● What the task requires: Please return the lines from the one with "You are a computer-use agent. This" through the end of the listing below, word for word, with every picture left out.

● Task material:
•••••
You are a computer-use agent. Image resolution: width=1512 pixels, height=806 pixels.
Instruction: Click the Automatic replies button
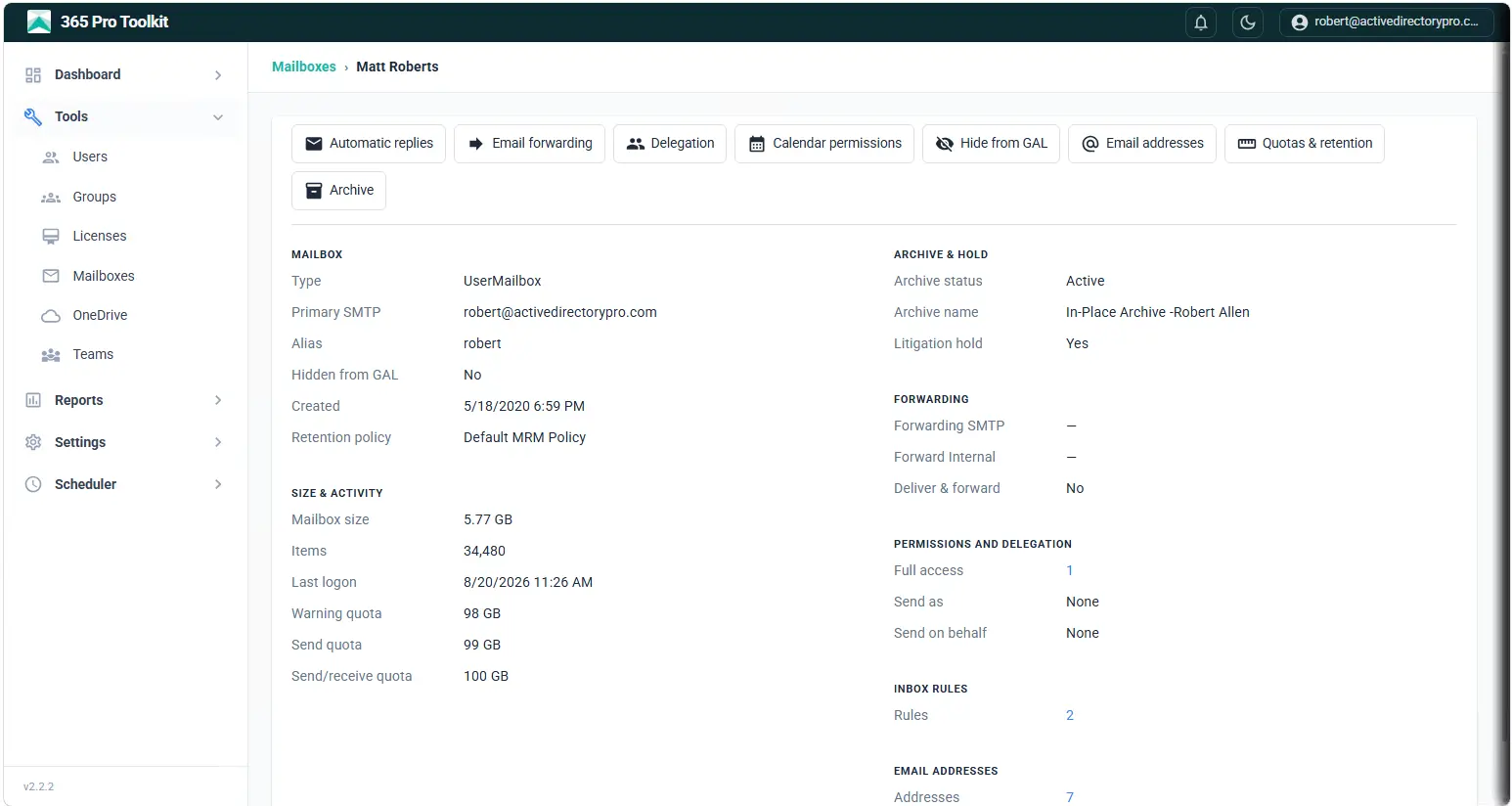pyautogui.click(x=369, y=144)
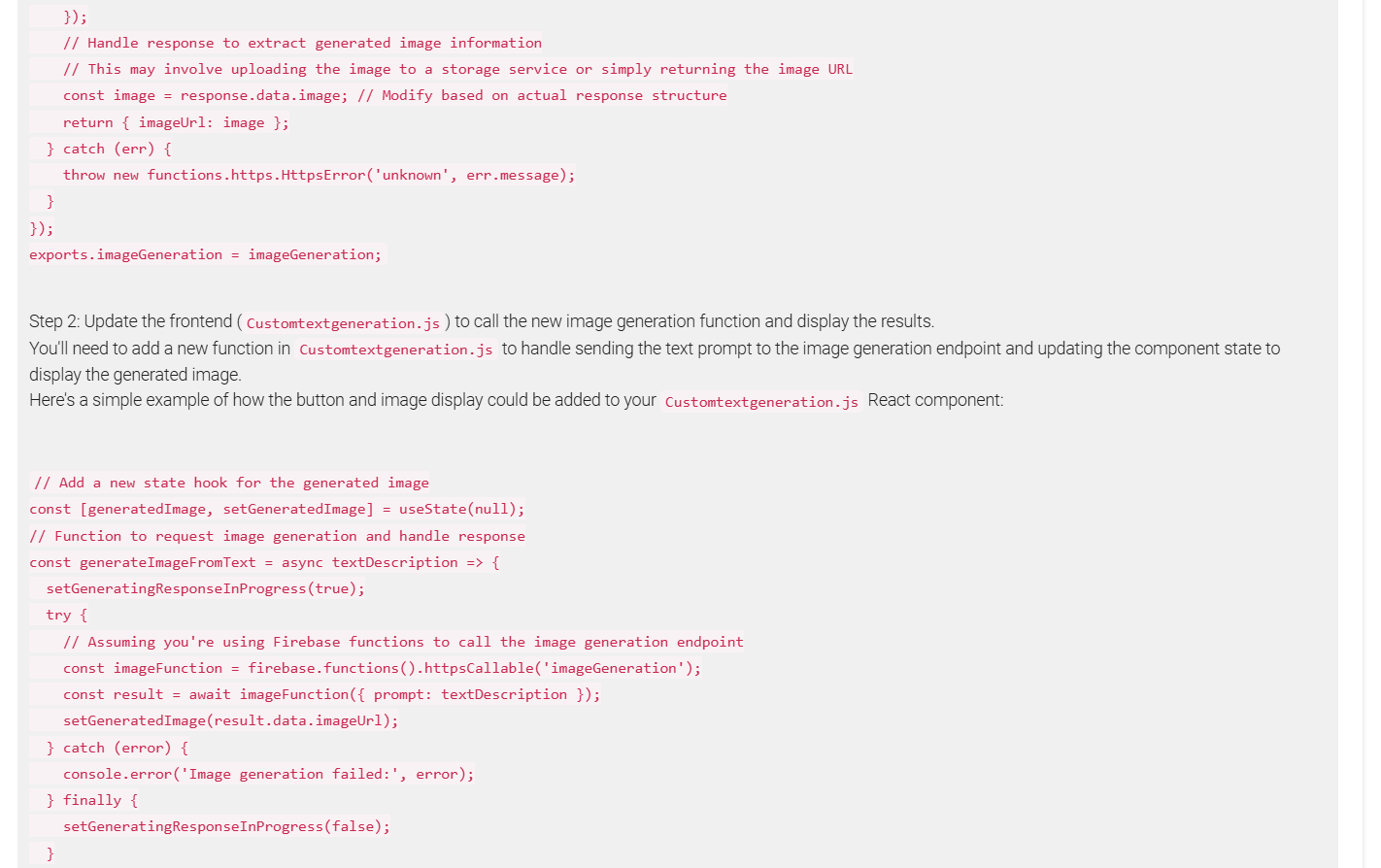Click Customtextgeneration.js inside the Step 2 parentheses
The height and width of the screenshot is (868, 1381).
tap(343, 323)
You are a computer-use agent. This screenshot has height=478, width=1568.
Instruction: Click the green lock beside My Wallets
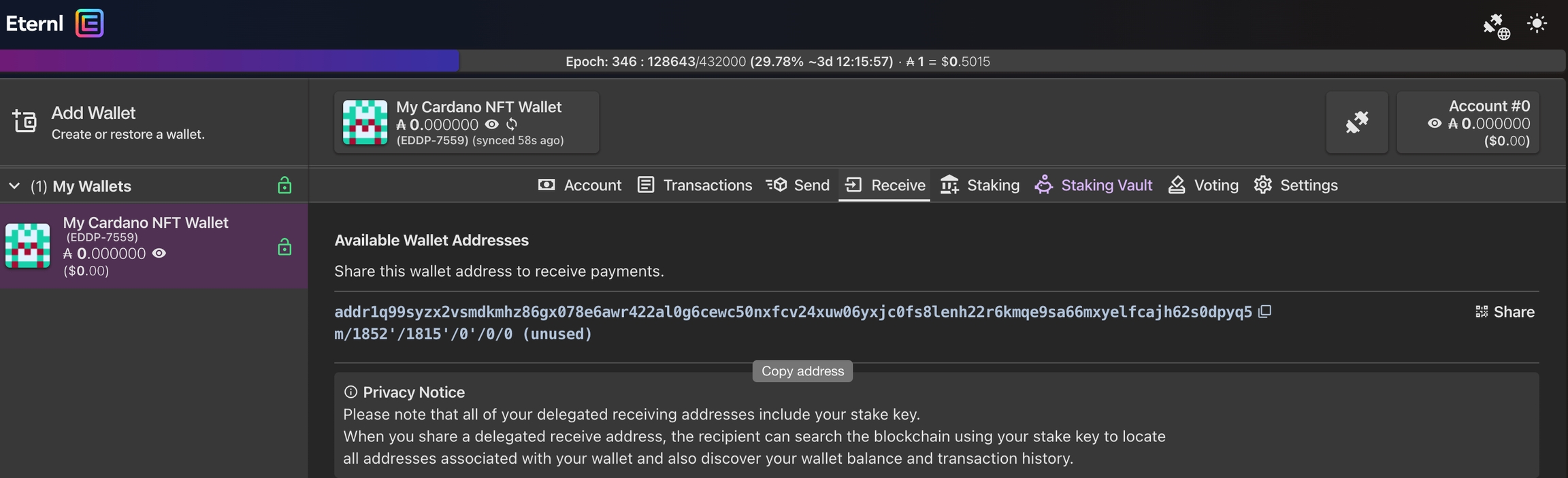click(284, 186)
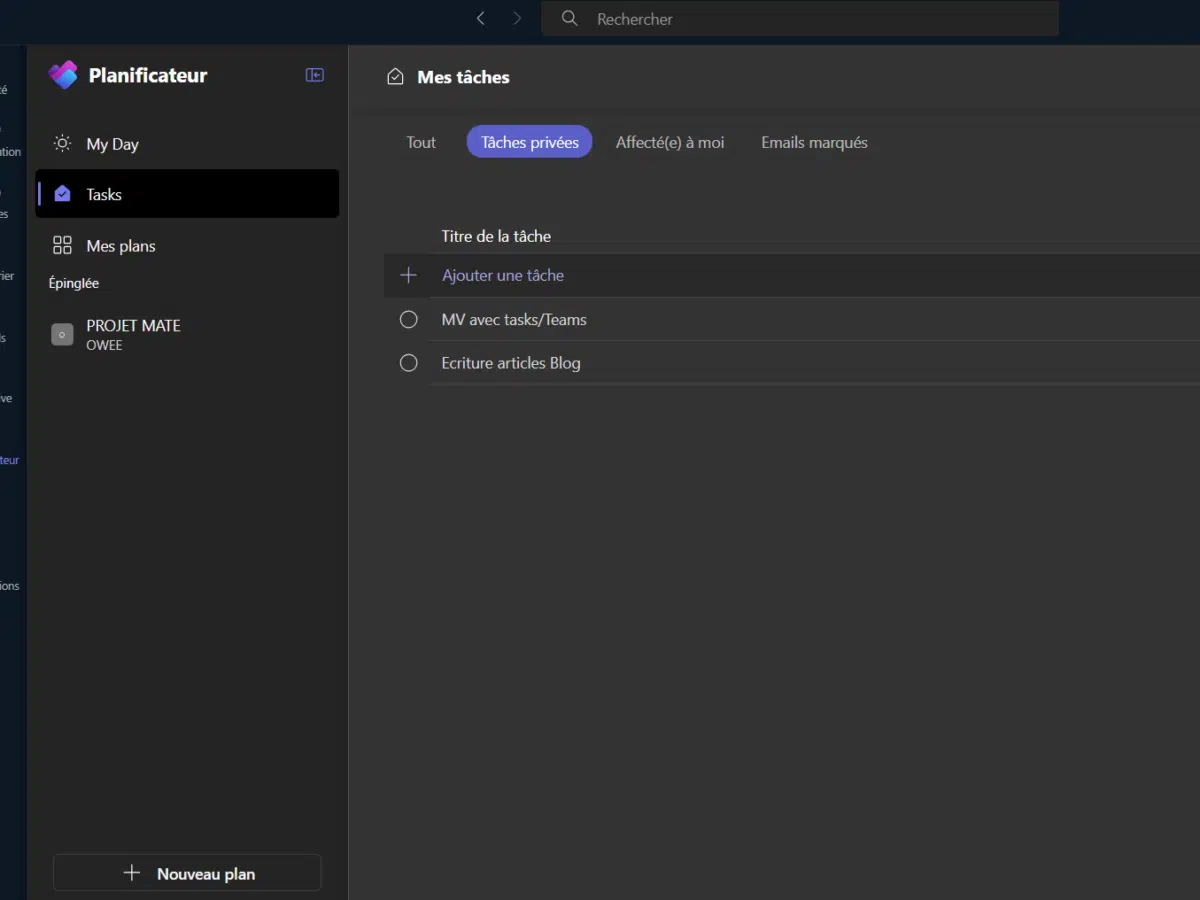This screenshot has height=900, width=1200.
Task: Click the Rechercher search field
Action: 800,18
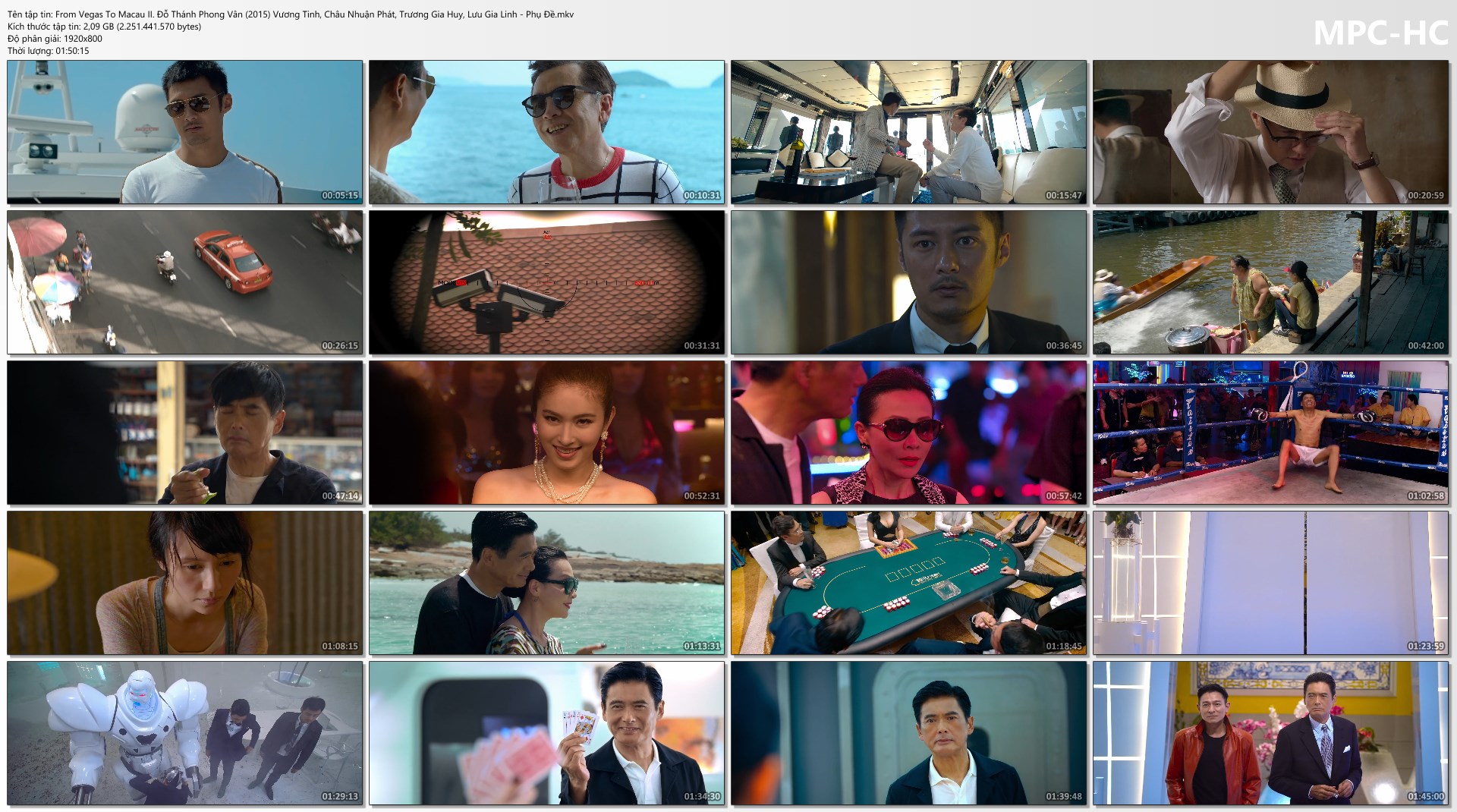Select the sniper scope frame at 00:31:31

(x=547, y=282)
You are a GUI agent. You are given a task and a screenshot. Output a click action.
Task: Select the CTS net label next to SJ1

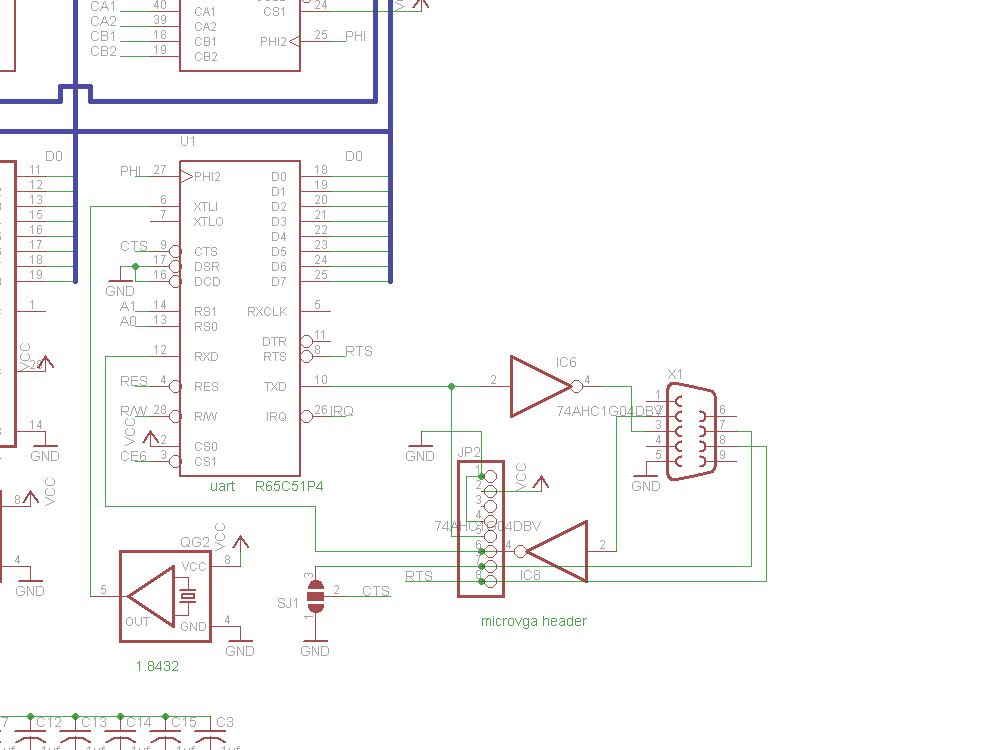(x=376, y=591)
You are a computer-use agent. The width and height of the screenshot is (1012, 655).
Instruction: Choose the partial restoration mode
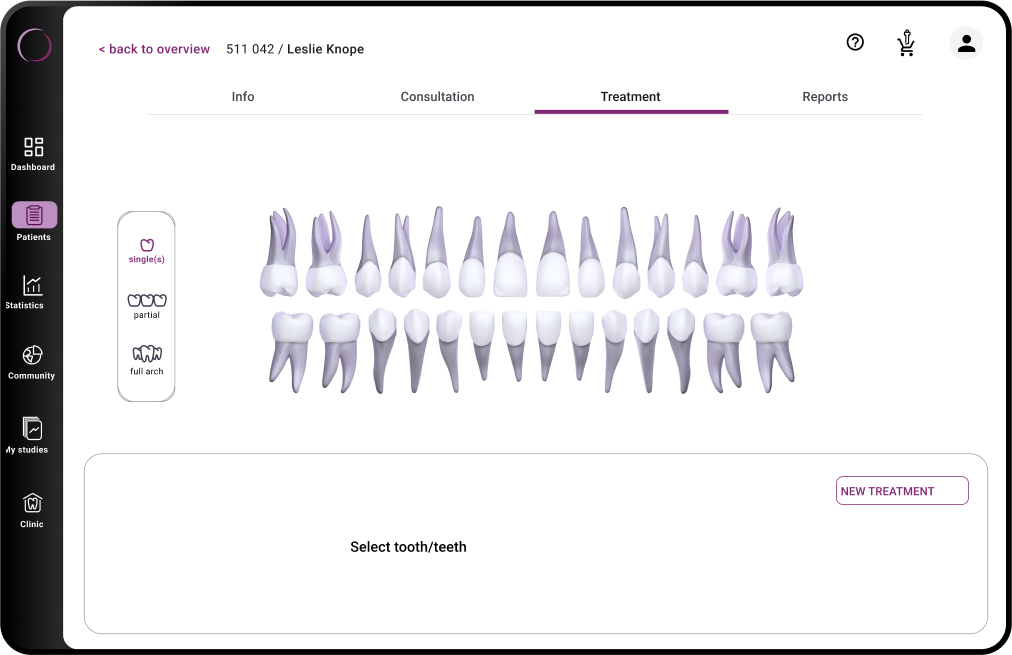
•••••
● Task output:
You are a computer-use agent. This screenshot has height=478, width=1568.
Instruction: Click the green lock beside My Wallets
click(284, 186)
This screenshot has height=900, width=1200.
Task: Click the Rechercher search field
Action: 800,18
Select the sniper scope frame at 00:31:31

(x=547, y=282)
You are a GUI agent. You are given a task and a screenshot. Output a click action.
Task: Select the CTS net label next to SJ1

(x=376, y=591)
You are a computer-use agent. The width and height of the screenshot is (1012, 655).
Instruction: Choose the partial restoration mode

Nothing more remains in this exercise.